Мастера афоризма. Мудрость и остроумие от Возрождения до наших дней
Шрифт:
Женщине всегда можно довериться, потому что она не помнит ничего важного.
Женщины – декоративный пол. Им не о чем говорить, но все, что они скажут, очаровательно.
Женщины ищут в браке счастья, мужчины ставят свое на карту.
Женщины любят нас за наши недостатки. Если этих недостатков изрядное количество, они готовы все нам простить, даже ум.
Женщины
Женщины обычно держат в руках все козыри, но всегда проигрывают последнюю ставку.
Женщины отдают мужчинам самое драгоценное в жизни. Но они неизменно требуют его обратно – и все самой мелкой монетой.
Женщины относятся к нам, мужчинам, так же, как человечество – к своим богам: они нам поклоняются – и надоедают, постоянно требуя чего-то.
Женщины стали так образованны, что их уже ничто не удивляет – кроме счастливого брака.
Жизнь – всего лишь дурная четверть часа, состоящая из чудесных секунд.
Жизнь – самое редкое, что есть на свете. Большинству людей знакомо только существование.
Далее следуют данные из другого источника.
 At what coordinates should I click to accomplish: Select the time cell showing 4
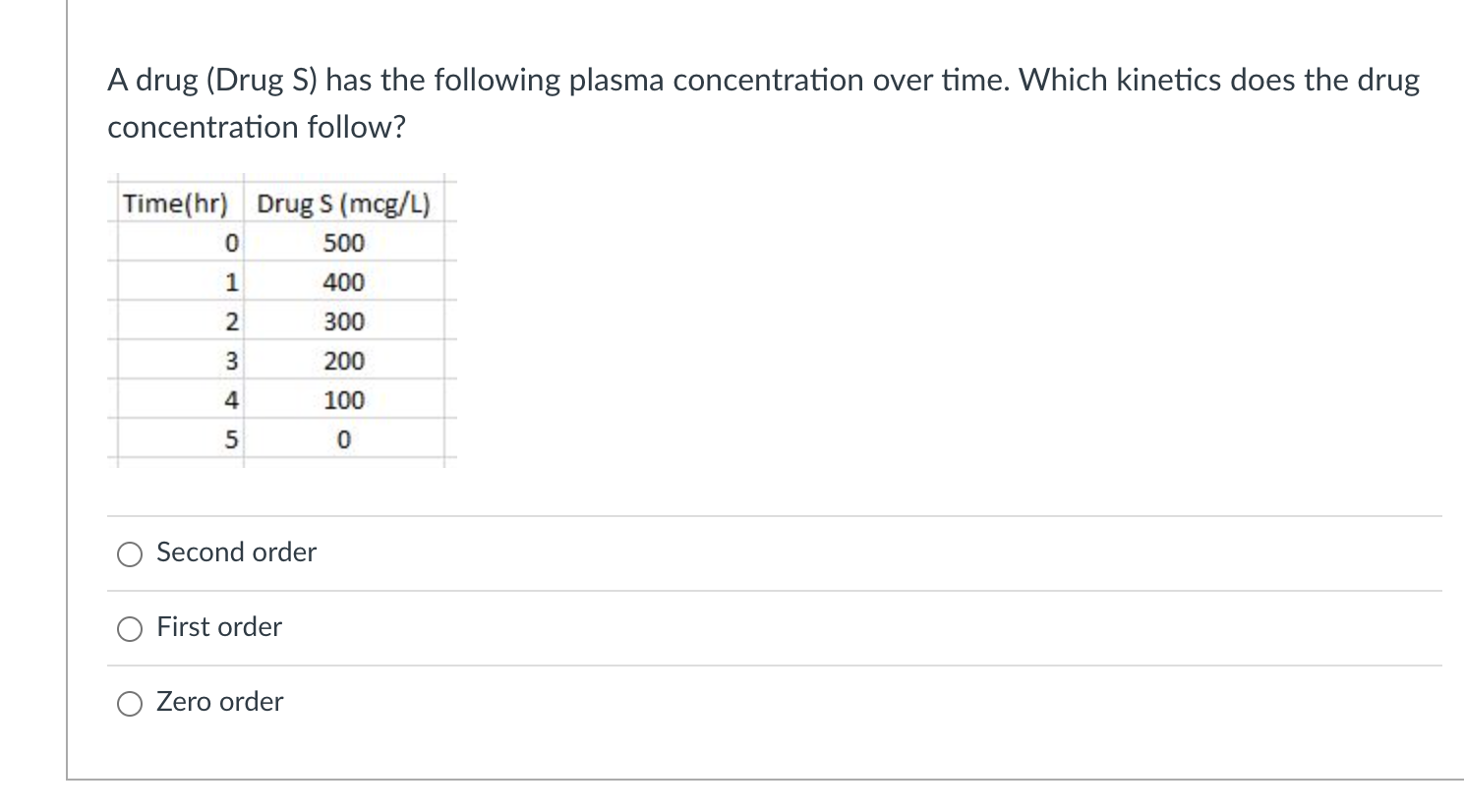[x=231, y=400]
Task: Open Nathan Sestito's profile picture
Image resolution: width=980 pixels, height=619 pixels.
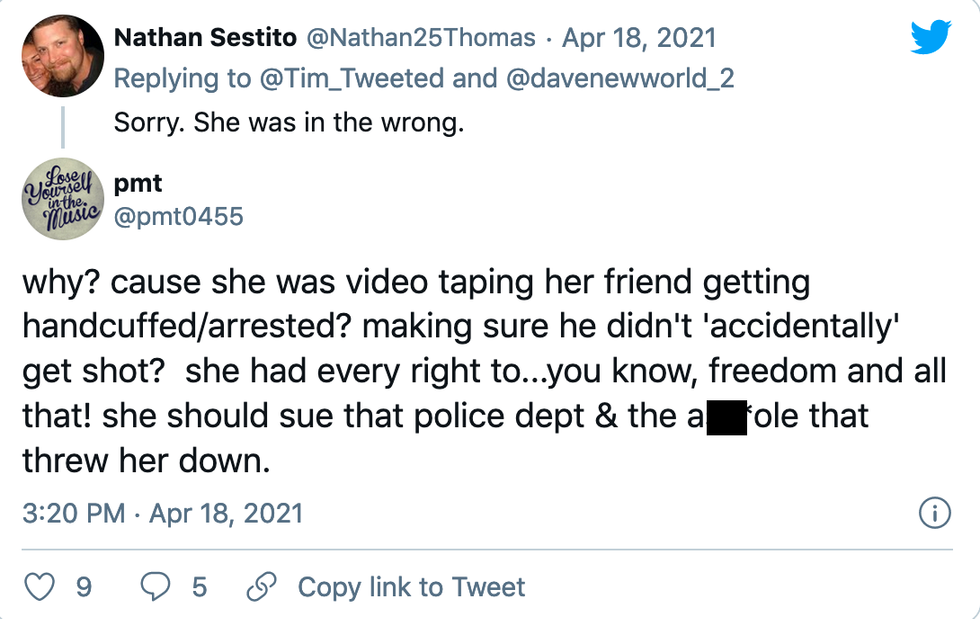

Жизнь – самый лучший театр, да жаль, репертуар из рук вон плох.
Жизнь – слишком важная вещь, чтобы говорить о ней серьезно.
Жизнь дарит человеку в лучшем случае одно-единственное неповторимое мгновение, и секрет счастья в том, чтобы это мгновение повторялось как можно чаще.
Жизнь никогда не бывает справедливой. Для большинства из нас так оно, пожалуй, и лучше.
Жизнь подражает Искусству в гораздо большей степени, чем Искусство подражает Жизни.
Жизнь удручающе бесформенна. Она подстраивает свои катастрофы не тем людям и не теми способами. Ее комедиям присущ гротескный ужас, а ее трагедии разрешаются фарсом.
Журналистика – это организованное злословие.
Законодательным путем нельзя привести людей к добродетели – и это уже хорошо.
Зеркала отражают одни лишь маски.
Злословие – это сплетня со скучным оттенком морали.
Знаете ли вы, как велико женское любопытство? Оно почти не уступает мужскому.
Идеальный мужчина должен говорить с женщинами как с богинями, а обращаться с ними – как с детьми.
Из всех художников, которых я знал, только бездарные были обаятельными людьми. Талантливые живут своим творчеством и поэтому сами по себе совсем неинтересны. Великий поэт – подлинно великий – всегда оказывается самым прозаическим
человеком. А второстепенные – обворожительны.Именно те страсти, природу которых мы неверно понимаем, сильнее всего властвуют над нами. А слабее всего бывают чувства, происхождение которых нам понятно.
Иметь тайны от чужих жен – это в наше время необходимая роскошь. Но пытаться что-нибудь скрыть от своей жены – это непростительное легкомыслие. Она же все равно узнает.
Иногда говорят, что актеры нам показывают своих Гамлетов вместо шекспировского. А на самом деле нет никакого шекспировского Гамлета. Если в Гамлете есть определенность как в творении искусства, в нем также есть и невнятица, как в любом явлении жизни. Гамлетов столько же, сколько видов меланхолии.
Интеллектуальные абстракции всегда интересны, но моральные абстракции не значат абсолютно ничего.
Искренность в небольших дозах опасна, а в больших – смертоносна.
Искусство – единственная серьезная вещь в мире, но художник – единственный человек в мире, никогда не бывающий серьезным.
Искусство ни в коем случае не должно быть общедоступным. Публике надо стремиться воспитывать в себе артистизм.
Искусство скорее покрывало, чем зеркало.
Искусство создает великие архетипы, по отношению к которым все сущее есть лишь незавершенная копия.
Искусство создает свой несравненный единственный эффект, а достигнув его, переходит к другому. А природа все повторяет да повторяет этот эффект, пока он всем не надоест до предела. В наши дни, скажем, никто, наделенный хоть зачатками культуры, не поведет речь о красоте закатов. Закаты стали совсем старомодными. Они были хороши во времена, когда последним словом живописи оставался Тернер.
Испорченного человека из меня не вышло. Многие даже утверждают, что я за всю жизнь не совершил ни одного по-настоящему дурного проступка. Разумеется, они говорят это только за моей спиной.
Истина никогда не зависит от фактов, отбирая и создавая их по своему усмотрению.
Истина перестает быть истиной, как только в нее уверует больше чем один человек.
Истина полностью и абсолютно создается стилем.
Истинная личность не должна быть созвучной бунтарству, она созвучна покою.
Истинная любовь прощает все преступления, кроме преступления против любви.
Истинно реальны только персонажи, в реальности никогда не существовавшие; а если романист настолько беспомощен, что ищет своих героев в гуще жизни, пусть он хотя бы сделает вид, будто выдумал их сам, а не похваляется схожестью с доподлинными образцами.